* **Exercise brief**
In the forum thread on NATO watch straps, about how long does boywondergq1 say the strap on their watch measures?

* **Document segment**
------------------------------------

I'm officially hijacking this thread and turning it into another Omega on NATO appreciation thread :-d


----------



## THG (Apr 17, 2011)

boywondergq1 said:


> I'm officially hijacking this thread and turning it into another Omega on NATO appreciation thread :-d
> 
> View attachment 670855
> 
> View attachment 670856


I love the look of those natos and its keepers, if you don't mind my asking, where did you get them, are they stitched and what's their standard length? thanks in advance


----------



## boywondergq1 (Feb 7, 2011)

Thanks. These are genuine Maratac straps and I purchased them on the Bay from a seller named 'westcoasttime'. I just measured mine that I have on my watch currently and it is about 11 3/4" in length, give or take. I'm not sure what you mean by are they stitched, but they are of good quality, I have nothing to compare them to though.


----------



## imranbecks (Oct 3, 2008)

I think its suitable for office wear.. It gives off a rather subtle sporty/active look in a person under a shirt or a suit.. I love Nato straps... They are very rugged, easily washable and very comfortable and light!


----------



## Brisman (Mar 10, 2011)

I wear my NATO's a wee bit different, the watch head doesn't stand out so much and the ends are out of sight, keeps leather NATO's a lot tidier looking IMO.

Sporty yet dressy.


----------



## avatar1 (Sep 15, 2008)

Honestly, befor asking this or any other style related question, you should weed out those that believe a grown up man could wear shorts or cargo pants...might get better results b-)

No NATO.


----------



## Brisman (Mar 10, 2011)

.


----------



## OzO (Aug 27, 2008)

Wait a sec, grown men don't wear shorts? Good luck with that in Australia :-d


----------



## Hoppyjr (Aug 11, 2006)

avatar1 said:


> Honestly, befor asking this or any other style related question, you should weed out those that believe a grown up man could wear shorts or cargo pants...might get better results b-)
> 
> No NATO.


I sometimes wear 5.11 cargo pants, I often wear shorts in warm weather, and I LOVE NATO STRAPS. It also appears I have no style or taste. I do, however; enjoy baseball, hot dogs,& apple pie 

posted using Tapatalk


----------



## Dimer (Jun 24, 2008)

I also wear shorts (when the weather permits here in Amsterdam), you just have to rock the right shoes with it


----------



## tonyteetime (Dec 12, 2011)

Here's my sub on a nato b-)


----------



## scamp007 (Sep 10, 2006)

Dimer said:


> I also wear shorts (when the weather permits here in Amsterdam), you just have to rock the right shoes with it


Dimer,

Nice to see you're still around, was a little worried 'you know who' might have had you 'disappeared'.... ;-)


----------



## Sappie66 (Dec 20, 2007)

Grown men can't wear shorts? Okay....

Anyway, back to the subject of this thread: I would not wear a nato with a suit, but really, its true that no one except WIS seem to care. I have seen so many suit-guys (non-WIS) wear Timex Ironmen, or other plastic or inappropriate watches that a nice Omega, Rollie, IWC on a nato still looks good to me -- suit or not.


----------



## CDavis7M (Aug 23, 2011)

Rule #1 Wear a dressy leather strap with a suit. Bracelet is sporty but acceptable.

------------------------------------

* **Record extracts**
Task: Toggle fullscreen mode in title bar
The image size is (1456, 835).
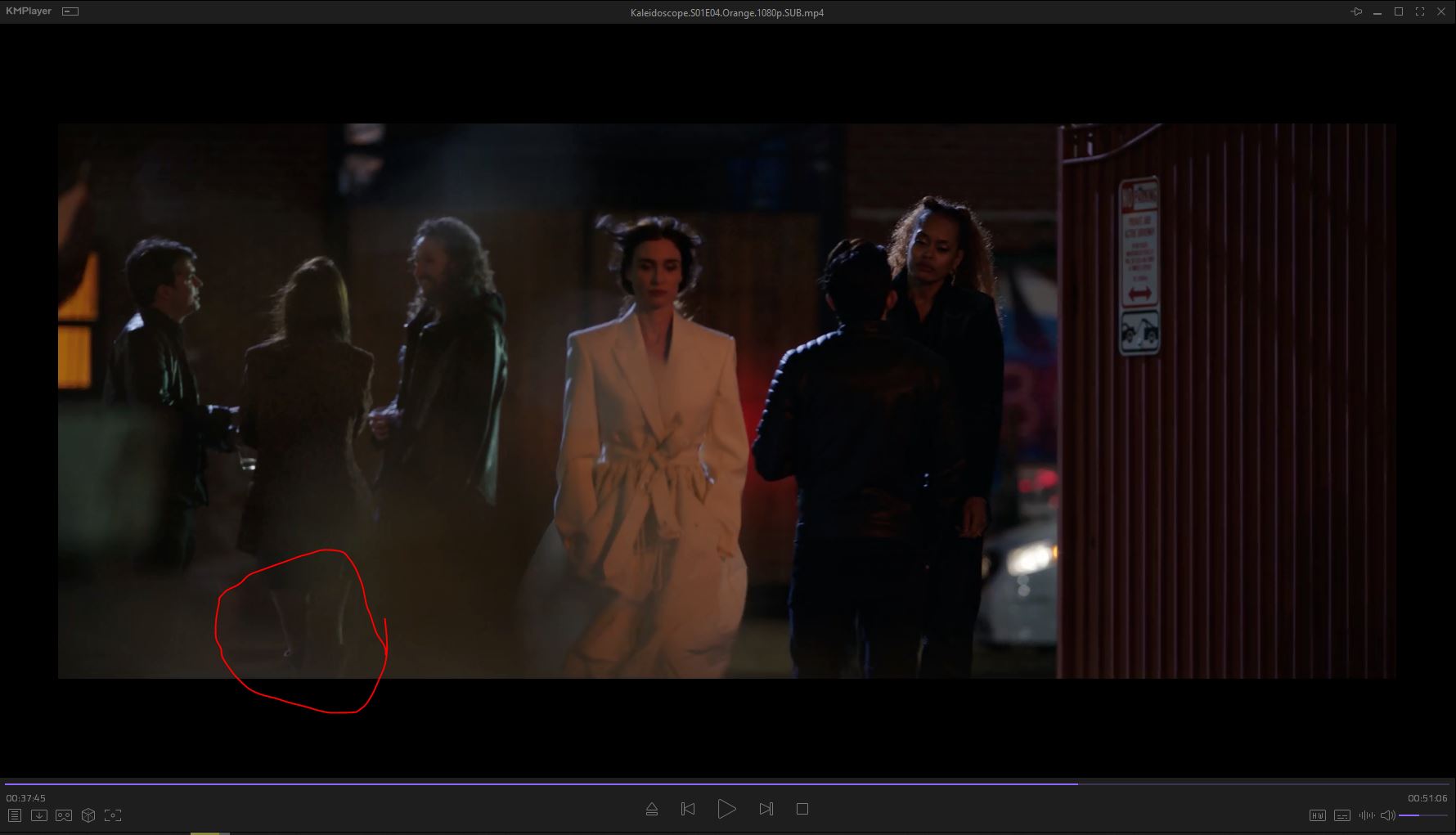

------------------------------------

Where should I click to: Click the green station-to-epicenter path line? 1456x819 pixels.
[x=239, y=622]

------------------------------------

* **Exercise answer**
About 11 3/4 inches, give or take.